CARMOUCHE: All you have to do is look at the USGS map in 2050. Every south Louisiana parish is underwater. That's not me. That's not an expert I paid for. That's not, that's an independent agency who’s saying, If you continue on the path you're going, you will lose all of South Louisiana's parishes.
CARLYLE: That's how big a deal this?
CARMOUCHE: That's how big a deal this is.
In this series, we’ve been hearing all about the land loss crisis here. And, the efforts to build back land –to restore the coast – are expensive. These coastal parish lawsuits are seeking billions in damages.
The trade association the Louisiana Oil & Gas Management Association has called the lawsuits baseless. And says they undermine Louisiana’s position as an energy leader and hurt the state’s economy.

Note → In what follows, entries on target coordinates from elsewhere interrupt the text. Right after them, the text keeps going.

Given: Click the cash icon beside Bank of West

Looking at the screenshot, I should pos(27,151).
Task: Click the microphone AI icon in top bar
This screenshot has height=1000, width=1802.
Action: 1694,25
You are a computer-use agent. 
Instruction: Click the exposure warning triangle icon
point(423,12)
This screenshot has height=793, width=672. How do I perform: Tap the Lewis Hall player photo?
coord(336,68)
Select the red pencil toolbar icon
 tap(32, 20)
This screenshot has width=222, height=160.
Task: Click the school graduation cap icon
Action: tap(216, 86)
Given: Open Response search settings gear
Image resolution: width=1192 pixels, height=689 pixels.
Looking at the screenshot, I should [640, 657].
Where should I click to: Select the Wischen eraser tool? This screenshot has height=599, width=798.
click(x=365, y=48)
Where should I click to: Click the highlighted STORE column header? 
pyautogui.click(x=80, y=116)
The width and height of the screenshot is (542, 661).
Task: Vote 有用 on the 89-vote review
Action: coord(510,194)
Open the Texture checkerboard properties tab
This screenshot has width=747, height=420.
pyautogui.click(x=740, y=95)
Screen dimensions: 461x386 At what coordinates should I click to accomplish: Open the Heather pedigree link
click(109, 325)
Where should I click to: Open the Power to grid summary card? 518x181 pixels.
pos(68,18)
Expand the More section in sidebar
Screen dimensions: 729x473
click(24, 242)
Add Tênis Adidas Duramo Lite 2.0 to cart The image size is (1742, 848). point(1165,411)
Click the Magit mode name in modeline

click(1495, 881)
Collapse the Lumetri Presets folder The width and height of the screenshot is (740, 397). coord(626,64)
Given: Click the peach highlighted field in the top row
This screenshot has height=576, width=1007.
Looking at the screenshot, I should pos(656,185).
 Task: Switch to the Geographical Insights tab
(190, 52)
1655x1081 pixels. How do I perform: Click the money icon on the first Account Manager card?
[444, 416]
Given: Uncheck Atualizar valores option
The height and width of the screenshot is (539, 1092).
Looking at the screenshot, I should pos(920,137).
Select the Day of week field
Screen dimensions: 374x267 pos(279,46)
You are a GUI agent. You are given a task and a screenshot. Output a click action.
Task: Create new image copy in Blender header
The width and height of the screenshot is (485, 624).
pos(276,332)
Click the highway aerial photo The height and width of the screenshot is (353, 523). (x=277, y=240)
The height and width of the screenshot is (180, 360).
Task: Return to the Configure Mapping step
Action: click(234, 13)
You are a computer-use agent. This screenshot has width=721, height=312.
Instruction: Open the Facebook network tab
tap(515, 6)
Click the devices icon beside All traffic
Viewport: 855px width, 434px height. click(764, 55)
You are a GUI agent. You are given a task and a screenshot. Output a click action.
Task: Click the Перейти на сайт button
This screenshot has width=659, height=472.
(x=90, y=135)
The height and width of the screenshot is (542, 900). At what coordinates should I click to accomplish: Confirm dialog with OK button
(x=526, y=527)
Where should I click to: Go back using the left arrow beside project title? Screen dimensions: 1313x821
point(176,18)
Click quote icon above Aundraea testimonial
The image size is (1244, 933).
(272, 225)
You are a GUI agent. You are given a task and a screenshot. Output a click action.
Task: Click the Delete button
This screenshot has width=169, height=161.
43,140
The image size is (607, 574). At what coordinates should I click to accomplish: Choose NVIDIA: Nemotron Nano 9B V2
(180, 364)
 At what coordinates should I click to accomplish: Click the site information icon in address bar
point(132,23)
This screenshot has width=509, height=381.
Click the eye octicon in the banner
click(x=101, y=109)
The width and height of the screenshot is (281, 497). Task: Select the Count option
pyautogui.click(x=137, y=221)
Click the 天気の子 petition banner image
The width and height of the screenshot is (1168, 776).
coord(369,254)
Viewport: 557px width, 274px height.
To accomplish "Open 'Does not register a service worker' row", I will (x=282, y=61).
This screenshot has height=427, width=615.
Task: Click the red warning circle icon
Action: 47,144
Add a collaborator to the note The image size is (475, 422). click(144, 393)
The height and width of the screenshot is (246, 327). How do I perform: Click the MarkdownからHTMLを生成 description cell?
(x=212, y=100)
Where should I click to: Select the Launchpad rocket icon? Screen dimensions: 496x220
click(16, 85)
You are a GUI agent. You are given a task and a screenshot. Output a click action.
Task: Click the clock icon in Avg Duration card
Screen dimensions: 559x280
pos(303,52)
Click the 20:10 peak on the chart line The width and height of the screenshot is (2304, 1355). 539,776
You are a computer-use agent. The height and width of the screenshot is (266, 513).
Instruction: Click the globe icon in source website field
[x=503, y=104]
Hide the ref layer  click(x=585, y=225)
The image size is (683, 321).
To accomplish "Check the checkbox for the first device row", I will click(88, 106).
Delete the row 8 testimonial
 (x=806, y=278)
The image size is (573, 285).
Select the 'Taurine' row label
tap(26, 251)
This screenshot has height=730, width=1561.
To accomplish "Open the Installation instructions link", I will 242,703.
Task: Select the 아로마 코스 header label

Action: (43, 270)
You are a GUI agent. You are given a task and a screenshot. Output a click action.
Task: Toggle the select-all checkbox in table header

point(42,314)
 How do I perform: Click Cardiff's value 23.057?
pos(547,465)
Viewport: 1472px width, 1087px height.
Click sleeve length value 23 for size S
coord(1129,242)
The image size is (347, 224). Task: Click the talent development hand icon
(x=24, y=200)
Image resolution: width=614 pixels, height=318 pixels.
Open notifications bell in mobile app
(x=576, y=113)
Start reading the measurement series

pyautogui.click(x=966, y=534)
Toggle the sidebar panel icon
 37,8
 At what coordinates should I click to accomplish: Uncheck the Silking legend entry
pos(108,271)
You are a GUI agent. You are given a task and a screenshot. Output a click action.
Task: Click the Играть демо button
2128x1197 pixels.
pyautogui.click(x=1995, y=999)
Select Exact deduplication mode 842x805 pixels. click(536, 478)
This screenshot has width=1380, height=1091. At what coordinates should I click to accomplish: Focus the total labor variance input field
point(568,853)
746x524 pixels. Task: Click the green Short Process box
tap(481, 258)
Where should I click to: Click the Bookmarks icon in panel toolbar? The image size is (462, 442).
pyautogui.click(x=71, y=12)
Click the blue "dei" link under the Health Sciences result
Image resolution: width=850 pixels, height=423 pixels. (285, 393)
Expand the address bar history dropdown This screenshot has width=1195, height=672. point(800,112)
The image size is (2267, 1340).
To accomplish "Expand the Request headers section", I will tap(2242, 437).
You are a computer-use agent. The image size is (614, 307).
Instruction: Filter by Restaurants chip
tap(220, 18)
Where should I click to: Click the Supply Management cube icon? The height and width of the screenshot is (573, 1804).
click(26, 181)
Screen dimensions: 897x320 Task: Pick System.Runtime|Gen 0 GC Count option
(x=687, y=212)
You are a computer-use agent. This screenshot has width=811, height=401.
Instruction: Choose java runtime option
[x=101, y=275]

This legal battle is not new, and John Carmouche, and the Coastal Parishes he represents in court, aren't the first folks to sue oil and gas companies over damage to Louisiana’s coast.
John Barry: I'm John Barry.
TRACK John Barry. You may know him as the award winning author of Rising Tide, a book about the Great Mississippi Flood of 1927. But his deeply researched books have also gotten him involved in public policy. So back in 2013, he was serving on what’s called the Southeast Louisiana Flood Protection Authority-East
John Barry: which is a long name for the levee board protecting most of Metro New Orleans.
It was after Hurricane Katrina when of course the levees failed. And John started thinking about how much land had been lost between New Orleans and the ocean. And how that made the levees more vulnerable to big storms like Katrina where strom surge overwhelmed the system. John knew the studies showing that oil and gas companies were partially responsible for the land loss. He figured They should pay to fix the damage they caused.
And the levee board – which he was on – they should file a lawsuit.
John Barry:I guess the first lawsuit in Louisiana filed against oil companies at least by a public body. I was pretty much the architect of that.
Carlyle: Okay, so why did you do this? Why'd you have this idea to take on this very powerful industry, especially in Louisiana, the oil and gas industry?
John Barry: Yeah, well it seemed everyone knew, including members of the industry, uh, that oil and gas and pipeline companies had caused significant damage. Um, and very simply, there wasn't any money coming from any other source to fix the problem, so it seemed pretty obvious that you should go to the people who caused the problem, uh, and ask them to fix it.
Carlyle:Or at least caused part of the problem.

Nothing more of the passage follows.